War (The Four Horsemen, #2)(112)
I laugh a little at that before my expression turns serious. I stare off behind her, where Mamoon is playing soccer with several other little boys.
This moment and everyone in it seems so fragile. I’m afraid of my own happiness; it’s usually the quiet before the storm.
“Do you love him?” Zara asks me, interrupting my thoughts.
My gaze snaps to her.
I open my mouth, but I don’t know what to say. There’s so much not to love about War.

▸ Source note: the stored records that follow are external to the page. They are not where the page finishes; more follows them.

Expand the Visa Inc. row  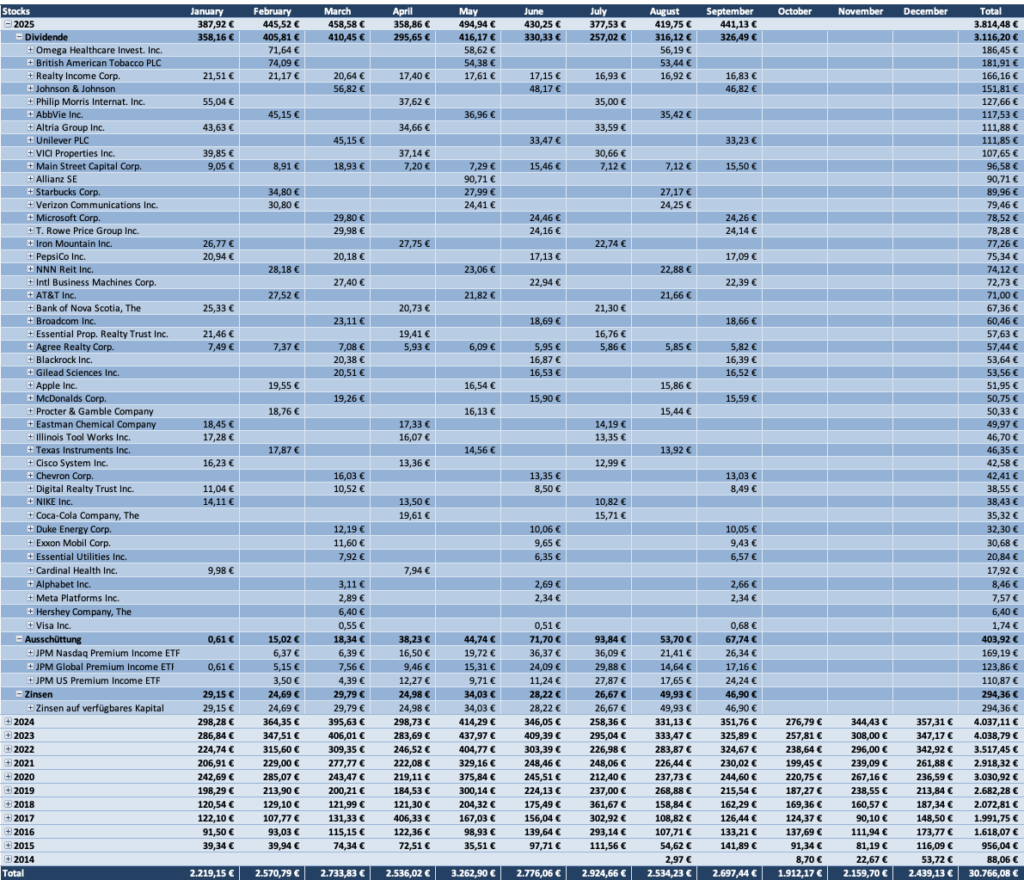[x=29, y=624]
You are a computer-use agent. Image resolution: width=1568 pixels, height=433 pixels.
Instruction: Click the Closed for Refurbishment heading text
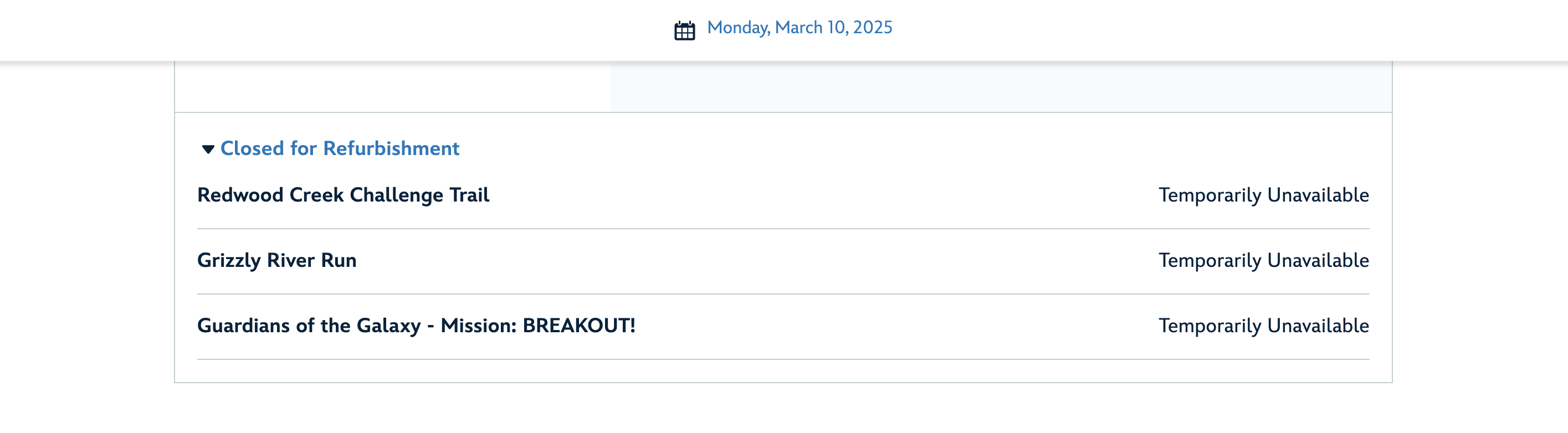(x=339, y=148)
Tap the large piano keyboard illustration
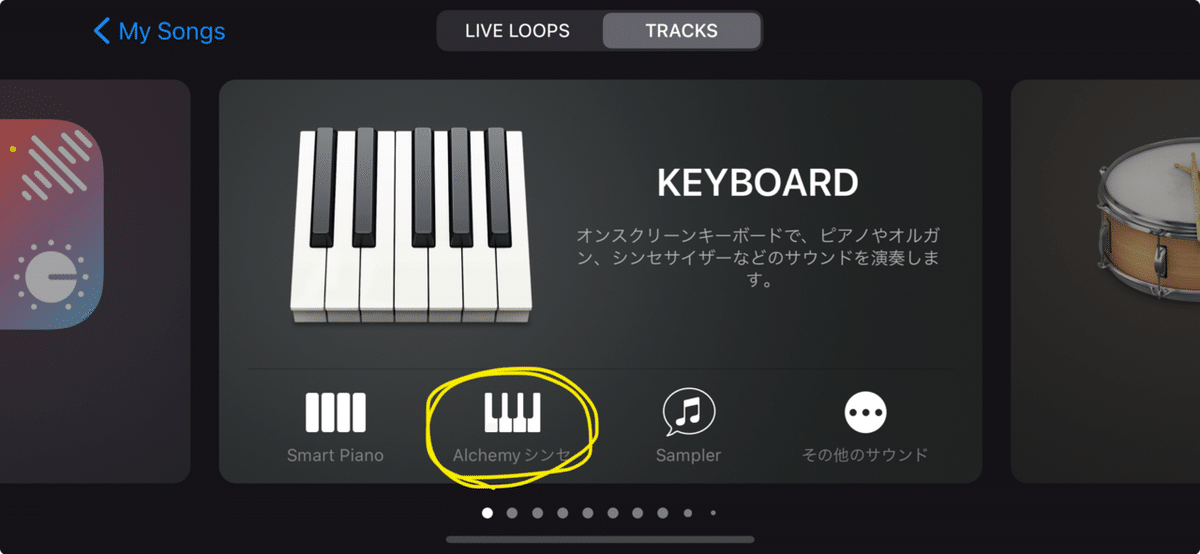This screenshot has width=1200, height=554. click(408, 225)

Zara searches my features. Before I can scrape up some sort of answer, she says, “I gave him updates on you, you know.”
My eyes widen. “What? When?”
“While you two were apart,” she says. “He wanted to hear about how you were doing. If you were safe, happy, healthy.”
My heart stutters a little at that. So that’s how he learned I wasn’t eating. I assumed that he’d somehow gotten the information from my guards, but it was Zara who informed him.
“I’m sorry I kept it from you,” she adds—not that she sounds sorry.
“Why didn’t you tell me?” I ask her. I don’t think I’m hurt, but … I can’t say what I’m feeling, knowing my friend was secretly passing along information to War.
“He asked me not to,” she says.
“But I’m your friend.”
“He forced my loyalty the day he saved Mamoon.”
I remember. I just never assumed he would make use of that loyalty.
Zara’s gaze goes to my tent. “Here, let me help you with your things.”
Normally, I’d turn down her offer, but I’m still feeling massively fatigued, and my nausea has returned. I’ll take all the help I can get.
The two of us gather up my few items, only leaving the coffee set behind. We fit most of my belongings into my canvas bag, which I then sling over my shoulder.
“You better come visit me,” Zara says.
I scoff at her. “Like I have anything better to do.”
She gives me a look that says, I wasn’t born yesterday. “I can think of one activity you might prefer over me …”
The two of us break into laughter, and I give her a playful shove. “Zara!”
“What? Don’t act like it’s not true.”
We snicker a little longer.
Eventually, Zara’s face smooths. “Seriously though, Miriam, get better. And one piece of friendly relationship advice: if you truly like the guy, try not to kill him again.”
I don’t end up seeing War until later that evening. He comes striding into the tent, looking just as imposing as he’s always been. My heart speeds. I still haven’t gotten used to being around him again.
His gaze immediately finds mine. “Wife.” His eyes heat. “I cannot tell you what it does to me, seeing you in our tent. It drove me mad, living here without you.”
I set aside the arrow I’ve nearly completed, when War closes the distance and captures my face, taking my mouth in his. He kisses me with his usual ferocity, and I melt into the embrace.
His hands skim down my sides, and yes, yes, yes. I’ve wanted to feel War against me every single day since we’ve been apart. Even when my anger burned red hot.
My hands go to his shirt, fumbling to get it off. His own hands slide under the hem of mine, his thumbs brushing the underside of my breasts.
It’s all happening just as I hoped it would, when suddenly, he stops. His hands withdraw, and I want to cry out.
“You’re sick.” He says it like he’s just now remembering himself. He doesn’t, however, mention finding me a doctor again. I’d bet my romance book that there is no doctor, at least not here at camp.
I shake my head, even though I do feel a little nauseous. With each touch of his, desire is eclipsing my sickness.
“If you aren’t inside me in the next five minutes, I’m going to be threatening you with another sword,” I say.
War’s violent eyes crinkle with mirth, and he kisses me again—albeit, a bit hesitantly.
“There is something you should know, wife,” he says, pulling away. “In all my years, there’s only one aspect of love—”
My breath catches on that word.
“—that I’ve ever really known,” he continues. “And that’s longing. That’s all that the battlefield has to offer—a longing so deep it has a presence of its own. Love is a hope that carries men through dark nights, but it’s nothing more than that.”
My brows furrow. “Why are you telling me this?”
“When we were apart, that’s what I felt. Longing. It was as familiar a sensation to me as swinging my sword,” he says. “I hated my empty bed and my lonely tent, but it’s what I’ve always known. It’s being with you that’s something new, something I want but don’t understand.”
I think this is an apology and an explanation for why he stayed away, though I can’t be sure. War’s words make my stomach churn uncomfortably and my breaths come faster and faster.
“Love is more than longing,” I say quietly.
It’s far, far more than that.
His hand tightens against me. “I am not a man of words, wife. I am a man of action.”
I wait for him to continue, still not sure where he’s going with this.